Print, exactly and completely, the data that appears below.

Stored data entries
+ + +

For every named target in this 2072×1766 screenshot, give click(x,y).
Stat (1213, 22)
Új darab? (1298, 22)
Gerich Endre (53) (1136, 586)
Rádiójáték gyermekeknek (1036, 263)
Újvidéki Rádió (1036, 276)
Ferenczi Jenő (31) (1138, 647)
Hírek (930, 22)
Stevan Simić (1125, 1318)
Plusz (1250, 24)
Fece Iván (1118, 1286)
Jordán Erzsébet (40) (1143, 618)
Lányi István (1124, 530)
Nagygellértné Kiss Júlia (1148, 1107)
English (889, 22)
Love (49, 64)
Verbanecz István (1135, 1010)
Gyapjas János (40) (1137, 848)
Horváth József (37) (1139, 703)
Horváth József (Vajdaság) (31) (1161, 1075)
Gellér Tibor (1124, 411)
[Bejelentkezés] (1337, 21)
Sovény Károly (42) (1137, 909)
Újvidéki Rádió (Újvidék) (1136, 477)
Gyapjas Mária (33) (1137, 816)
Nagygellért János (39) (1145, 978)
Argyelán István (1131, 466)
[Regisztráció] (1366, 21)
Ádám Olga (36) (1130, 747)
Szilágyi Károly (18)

+ + +

### Output for this exercise
For every named target in this 2072×1766 screenshot, give click(x,y).
Stat (1213, 22)
Új darab? (1298, 22)
Gerich Endre (53) (1136, 586)
Rádiójáték gyermekeknek (1036, 263)
Újvidéki Rádió (1036, 276)
Ferenczi Jenő (31) (1138, 647)
Hírek (930, 22)
Stevan Simić (1125, 1318)
Plusz (1250, 24)
Fece Iván (1118, 1286)
Jordán Erzsébet (40) (1143, 618)
Lányi István (1124, 530)
Nagygellértné Kiss Júlia (1148, 1107)
English (889, 22)
Love (49, 64)
Verbanecz István (1135, 1010)
Gyapjas János (40) (1137, 848)
Horváth József (37) (1139, 703)
Horváth József (Vajdaság) (31) (1161, 1075)
Gellér Tibor (1124, 411)
[Bejelentkezés] (1337, 21)
Sovény Károly (42) (1137, 909)
Újvidéki Rádió (Újvidék) (1136, 477)
Gyapjas Mária (33) (1137, 816)
Nagygellért János (39) (1145, 978)
Argyelán István (1131, 466)
[Regisztráció] (1366, 21)
Ádám Olga (36) (1130, 747)
Szilágyi Károly (18)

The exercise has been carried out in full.